Growing Up Resilient

Zakayo Mikwanga is recognized as one of DIG’s most successful home gardeners. He proudly harvests kale, carrots, and other vegetables every day of the year without interruption. “I am a busy person,” he laughs. “Unlike before, my family is learning new techniques as we enjoy the benefits of having a garden with many different vegetables.”

  Growing up, Zakayo had a father who, though poor, valued a good education – a rare privilege in 1960s Kenya. Zakayo would take his small bag of pens and notebooks to school every morning, returning with stories and questions from the day’s lessons.  As a young boy, he dreamed of going to university and having a professional career.   

In his second year of high school, Zakayo’s father died unexpectedly and many of those dreams vanished. Having to now support his mother and his younger siblings, he moved to Mombasa, took whatever work he could, and regularly sent money home.  In Mombasa he met his wife, Julia, and had seven children. When his mother took ill, Zakayo moved his family back to Western Kenya to care for her, but there was no work, and therefore no money to feed his family.   In 2014, Zakayo learned about Development in Gardening and enrolled in DIG’s Mobile Farmer Field School Training.  He quickly began implementing new techniques such as organic pesticides and fertilizers, double-dug and raised beds, composting and soil enrichment, in addition to planting a diverse selection of horticulture crops for improved nutrition.    Today, his farm is more than a kitchen garden feeding his family. “Every week my wife takes the pilipili hoho (green pepper) to the market, and comes back with money,“ he boasts. “On average, she sells Ksh 5,000 ($50) from our garden every month. This is money we did not receive when this piece of land grew only sugarcane.” And he has grand plans for expansion. “Now that I have a portion of my farm growing vegetables so well, I plan to increase its size and use more of the techniques I have learned.”  

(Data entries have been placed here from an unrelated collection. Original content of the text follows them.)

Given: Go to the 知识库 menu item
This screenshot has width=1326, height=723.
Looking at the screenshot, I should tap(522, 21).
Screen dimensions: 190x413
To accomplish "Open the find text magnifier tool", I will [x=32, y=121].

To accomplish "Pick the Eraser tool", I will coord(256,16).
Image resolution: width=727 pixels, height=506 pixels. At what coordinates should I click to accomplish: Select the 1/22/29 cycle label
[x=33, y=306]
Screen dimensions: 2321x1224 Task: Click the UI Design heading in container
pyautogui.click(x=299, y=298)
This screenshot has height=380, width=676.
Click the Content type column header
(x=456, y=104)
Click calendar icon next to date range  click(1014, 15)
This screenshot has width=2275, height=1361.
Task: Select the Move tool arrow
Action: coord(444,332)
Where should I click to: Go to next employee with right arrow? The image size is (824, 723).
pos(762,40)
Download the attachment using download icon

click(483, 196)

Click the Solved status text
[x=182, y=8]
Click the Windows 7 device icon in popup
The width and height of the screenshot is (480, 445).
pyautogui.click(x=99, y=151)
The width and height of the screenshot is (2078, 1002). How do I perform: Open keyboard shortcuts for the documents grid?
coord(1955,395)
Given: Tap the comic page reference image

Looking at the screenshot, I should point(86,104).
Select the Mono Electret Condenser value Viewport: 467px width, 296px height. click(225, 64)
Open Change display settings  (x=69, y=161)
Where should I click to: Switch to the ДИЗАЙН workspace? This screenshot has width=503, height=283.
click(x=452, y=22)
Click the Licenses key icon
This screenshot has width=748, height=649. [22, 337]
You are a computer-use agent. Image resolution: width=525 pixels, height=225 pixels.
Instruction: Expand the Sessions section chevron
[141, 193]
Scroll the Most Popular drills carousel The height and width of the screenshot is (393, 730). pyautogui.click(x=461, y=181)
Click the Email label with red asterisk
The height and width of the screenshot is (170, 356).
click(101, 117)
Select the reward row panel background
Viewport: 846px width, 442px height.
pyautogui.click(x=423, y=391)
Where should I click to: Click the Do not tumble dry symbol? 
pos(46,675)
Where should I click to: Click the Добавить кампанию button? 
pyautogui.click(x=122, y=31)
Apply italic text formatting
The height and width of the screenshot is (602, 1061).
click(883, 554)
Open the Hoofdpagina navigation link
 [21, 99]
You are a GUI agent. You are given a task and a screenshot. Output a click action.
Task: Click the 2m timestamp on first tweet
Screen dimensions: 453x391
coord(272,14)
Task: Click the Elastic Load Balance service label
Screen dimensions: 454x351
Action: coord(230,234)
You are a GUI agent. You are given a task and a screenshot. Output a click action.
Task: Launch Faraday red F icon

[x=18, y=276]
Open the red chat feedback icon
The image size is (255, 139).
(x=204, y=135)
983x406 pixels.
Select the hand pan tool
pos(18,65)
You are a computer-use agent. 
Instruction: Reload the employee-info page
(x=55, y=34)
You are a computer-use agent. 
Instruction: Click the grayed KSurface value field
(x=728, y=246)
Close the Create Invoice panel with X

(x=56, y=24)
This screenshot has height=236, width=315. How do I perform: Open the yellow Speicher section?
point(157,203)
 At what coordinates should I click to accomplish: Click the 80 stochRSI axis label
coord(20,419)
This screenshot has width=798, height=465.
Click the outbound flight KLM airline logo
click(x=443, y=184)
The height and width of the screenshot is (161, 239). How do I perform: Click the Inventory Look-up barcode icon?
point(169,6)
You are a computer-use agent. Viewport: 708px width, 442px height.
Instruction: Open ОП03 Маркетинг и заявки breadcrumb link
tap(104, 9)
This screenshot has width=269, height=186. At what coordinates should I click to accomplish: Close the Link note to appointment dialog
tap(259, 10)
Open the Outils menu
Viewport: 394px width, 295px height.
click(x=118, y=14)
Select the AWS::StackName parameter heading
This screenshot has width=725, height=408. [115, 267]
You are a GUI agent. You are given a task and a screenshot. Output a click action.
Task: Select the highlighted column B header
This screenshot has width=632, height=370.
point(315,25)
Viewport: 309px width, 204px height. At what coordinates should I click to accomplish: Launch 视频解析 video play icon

When reflecting on how he farmed before DIG’s partnership, Zakayo said, “changing climates really challenged me. I never knew it was important to care for my soil.  I also realized that I did not have the technical know-how to organically farm vegetables for better yields.  Like most people here, I would plant anyhow and never cared about spacing or soil fertility. I never thought about the soil I was leaving for my children.”  Today, Zakayo plants early and saves his vegetable seeds.  He feels it is particularly important now that Kenya is experiencing so many challenges with climate change. “I have the techniques from DIG, and I use them. I am seeing very good results.”   Promoting dietary diversity and introducing a variety of different crops is a big part of DIG’s program. “I never grew crops like green pepper, chard, beetroot, carrots, or pigeon peas before DIG came here, and now my family refuses to make a meal without vegetables,” he says, smiling. “Pigeon pea is one of my favorites because it’s usually ready for harvest during the January/February dry spell, so my family can still enjoy protein-rich food when we used to go without.”  

It’s incredible to think what a simple vegetable garden can do for a vulnerable family in rural Kenya. Today, Zakayo is recognized as a model DIG farmer. Through a small fund, DIG invites him to agriculture workshops and technical trainings throughout the region. He says he is constantly inspired to achieve more through his farm.   “This is my job now,” says Zakayo. “My life has really changed; my family and I now consume a balanced diet. We don’t spend money to buy vegetables. My children are exposed to these techniques, and I’m glad knowing they will copy this for their own livelihoods.  I believe that through this work, I will get enough income to sustain my children and one day I will send them to university.”